§ DOCUMENT PASSAGE
In the words of the late Senator Daniel Patrick Moynihan, which the guide features prominently: “Everyone is entitled to his own opinion, but not his own facts.”


Raise your news IQ

Information condensed and edited from the University Library’s online guide, “Fake News, Propaganda, and Misinformation: Learning to Critically Evaluate Media Sources”

Follow Some Basic Rules

❏ Be curious and actively investigate news stories.

❏ Use news sources that are accountable for their content and that follow journalistic ethics and standards.

❏ Use care before sharing content with others on social media. Pause and reflect on sources that arouse strong emotions, positive or negative.

❏ Learn to recognize your own biases and compensate for them.

Spot Fake Sites that Mimic Real Ones

❏ Perform an independent search for the news source. Compare and verify URLs. (For example, the fake site abcnews.com.co is not ABC News [abcnews.go.com], but the logo and URL are almost identical.)

❏ Look for contact info with a verifiable address and affiliation.

❏ Look for an “about” page; read it closely for evidence of bias or partisanship. If there’s no “about” page and no “contact” page, be very skeptical.

❏ In staff listings, look critically at the list of executives. Are they real people or stock photos? Open a new tab and look for another profile of the individual (such as on LinkedIn).

Understand Your Potential Biases

❏ Explicit bias: attitudes and beliefs (positive or negative) that we consciously or deliberately hold and express about a person or group.

❏ Implicit bias: attitudes and beliefs (positive or negative) about other people, ideas, issues, or institutions that occur outside of our conscious awareness and control, which affect our opinions and behavior.

❏ Confirmation bias: our subconscious tendency to seek and interpret information and other evidence in ways that affirm our existing beliefs, ideas, expectations, and/or hypotheses.

§ WHAT IS EXPECTED
Print the portion of the news-literacy guide above from "In the words" to "investigate news stories.", keeping every word and mark unchanged.

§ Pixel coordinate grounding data
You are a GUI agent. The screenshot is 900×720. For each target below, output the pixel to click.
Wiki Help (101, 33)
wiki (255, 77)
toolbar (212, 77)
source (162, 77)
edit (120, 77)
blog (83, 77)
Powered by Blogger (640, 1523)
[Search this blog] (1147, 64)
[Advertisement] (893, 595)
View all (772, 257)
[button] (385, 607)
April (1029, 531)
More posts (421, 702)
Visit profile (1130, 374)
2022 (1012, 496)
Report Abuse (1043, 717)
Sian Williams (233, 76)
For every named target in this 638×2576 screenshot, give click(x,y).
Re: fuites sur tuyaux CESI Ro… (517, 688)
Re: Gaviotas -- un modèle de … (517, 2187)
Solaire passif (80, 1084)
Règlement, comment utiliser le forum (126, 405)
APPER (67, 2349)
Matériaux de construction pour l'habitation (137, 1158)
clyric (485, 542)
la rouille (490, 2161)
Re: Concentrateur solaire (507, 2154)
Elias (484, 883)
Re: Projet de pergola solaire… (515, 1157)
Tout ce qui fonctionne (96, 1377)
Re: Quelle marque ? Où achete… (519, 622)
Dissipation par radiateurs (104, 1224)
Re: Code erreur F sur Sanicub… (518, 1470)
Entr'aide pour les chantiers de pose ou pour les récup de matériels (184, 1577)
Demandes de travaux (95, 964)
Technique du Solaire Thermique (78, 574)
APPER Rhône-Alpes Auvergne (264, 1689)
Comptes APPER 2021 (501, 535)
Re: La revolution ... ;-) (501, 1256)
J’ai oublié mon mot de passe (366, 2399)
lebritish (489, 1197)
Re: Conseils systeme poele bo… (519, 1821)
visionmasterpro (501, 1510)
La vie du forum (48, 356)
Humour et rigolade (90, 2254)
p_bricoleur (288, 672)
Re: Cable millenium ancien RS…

§ EXERCISE RESULT
In the words of the late Senator Daniel Patrick Moynihan, which the guide features prominently: “Everyone is entitled to his own opinion, but not his own facts.”


Raise your news IQ

Information condensed and edited from the University Library’s online guide, “Fake News, Propaganda, and Misinformation: Learning to Critically Evaluate Media Sources”

Follow Some Basic Rules

❏ Be curious and actively investigate news stories.